Posted at 1:55 p.m., Tuesday, May 29, 2007
3 at UH back UC professor in counter-complaint
Associated PressBOULDER, Colo. A University of Colorado faculty committee that accused controversial ethnic studies professor Ward Churchill of research misconduct has itself been accused of similar breaches in a complaint filed by five professors, including three from the University of Hawai'i.
Churchill set off a firestorm by comparing some Sept. 11 victims to a Nazi. He was later accused of plagiarism, fabrication and falsification in some of his other work. University President Hank Brown wants to fire Churchill over the research allegations, according to a document leaked to the media this week.
Churchill denies the allegations and vows to fight any sanctions.
The counter-complaint, filed late Monday, is against a panel that conducted the primary investigation of Churchill's work.
Five professors from universities in Kansas, Hawai'i and Washington state and two attorneys accused the investigative panel of misrepresenting, falsifying, fabricating and suppressing evidence. They said the panel had exceeded its mandate in concluding that Churchill was disrespectful to American Indians.
They said the panel's investigation chilled academic freedom for people who challenge orthodox views and hampered research into "the real nature and effects" of Indian policies in North America.
Marianne Wesson, a CU law professor who was chair of the investigative panel, did not immediately return a call seeking comment.
Joseph Rosse, chairman of the university's Standing Committee on Research Misconduct, confirmed Tuesday he received the complaint.
Rosse said under his committee's standard procedure, two separate reviews would have to conclude the complaint had sufficient merit before it would be referred to an investigative panel.

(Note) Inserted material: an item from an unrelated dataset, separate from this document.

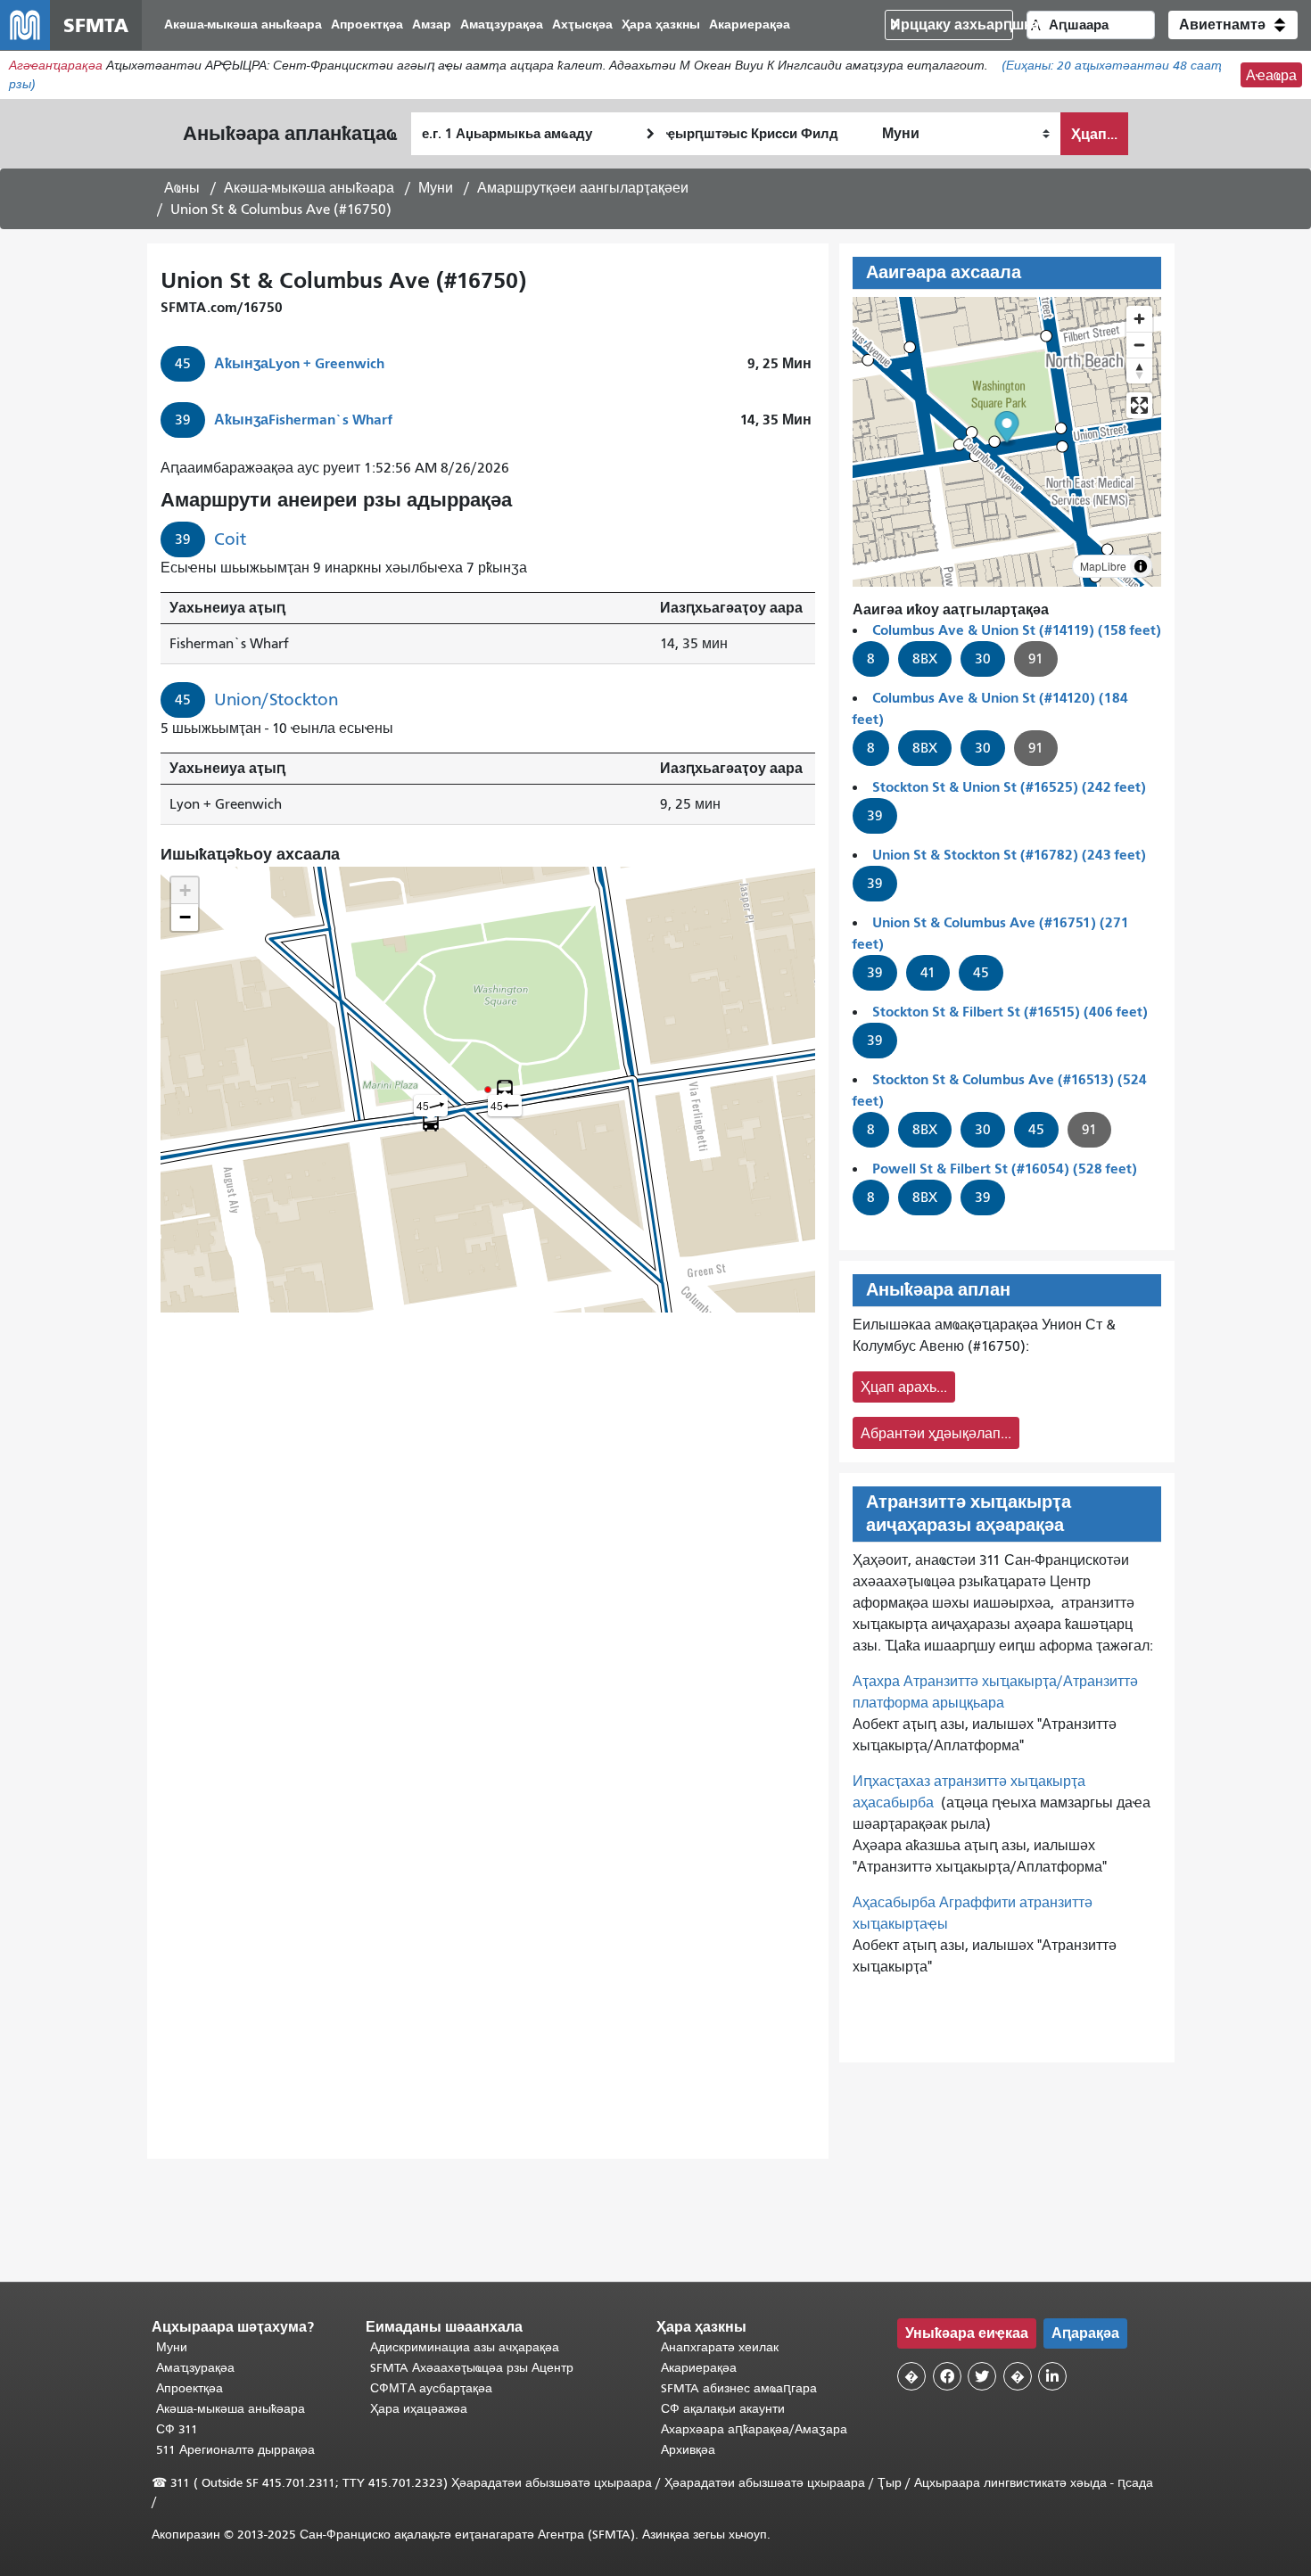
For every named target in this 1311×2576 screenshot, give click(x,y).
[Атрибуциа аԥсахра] (1140, 566)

The counter-complaint was signed by James M. Craven, an economics professor at Clark College in Vancouver, Wash.; Ruth Hsu, an associate professor of English, David E. Stannard, a professor of American studies, and Haunani-Kay Trask, professor of Hawaiian studies, all at the University of Hawai'i; Michael Yellow Bird, associate professor of indigenous nations studies, University of Kansas; Jennifer Harbury, an attorney in Weslaco, Texas; and Sharon H. Venne, an attorney in Edmonton, Alberta.